Stérilité mâle cytoplasmique
From Wikipedia, the free encyclopedia
La stérilité mâle cytoplasmique (SMC) est la stérilité mâle totale ou partielle d'organismes hermaphrodites, résultant d'interactions nucléaires et mitochondriales spécifiques[1]. Elle correspond à l'incapacité à produire des organes reproducteurs mâles (anthères) ou des gamètes mâles (pollen) fonctionnels. La stérilité mâle cytoplasmique conduit à des populations gynodioïques (populations où coexistent des hermaphrodites pleinement fonctionnels et des hermaphrodites mâles-stériles, donc fonctionnellement femelles).
Joseph Gottlieb Kölreuter a été le premier à documenter la stérilité mâle chez les plantes. Au XVIIIe siècle, il fait état d'anthères avortées au sein de certaines espèces et hybrides.
La stérilité mâle cytoplasmique (SMC) se trouve principalement chez les angiospermes et a été identifiée chez plus de 140 espèces[2], réparties sein de familles très variées.
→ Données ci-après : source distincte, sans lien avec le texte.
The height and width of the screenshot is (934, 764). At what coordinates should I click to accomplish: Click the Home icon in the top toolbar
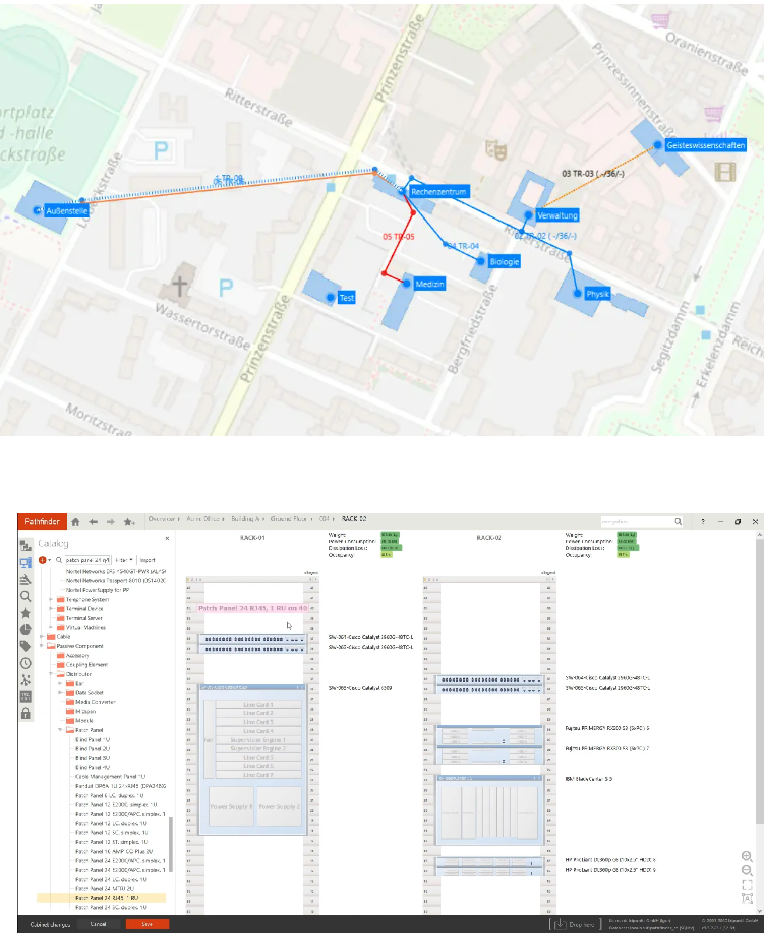pyautogui.click(x=75, y=521)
Elle a également été identifiée chez une unique espèce animale, Physa acuta, un escargot d'eau douce[3].
La gynodioécie causée par la SMC pourrait être un intermédiaire évolutif entre hermaphrodisme et dioécie[4].
La stérilité mâle peut être facile à détecter chez les plantes à fleurs, l'effet au niveau du phénotype étant souvent observable à l'oeil (par exemple absence ou atrophies des anthères). Les grains de pollen peuvent également être dosés par des techniques de coloration (carmin, lactophénol ou iode).
En agronomie et sélection végétale, il est souvent intéressant d'éviter l'autofécondation des individus et de favoriser des croisements pour obtenir des hybrides qui auront de meilleures performances que leurs parents (heterosis). L'existence de la SMC chez certaines espèces peut alors prise en compte dans les schémas de sélection et permet d'éviter une castration manuelle[5].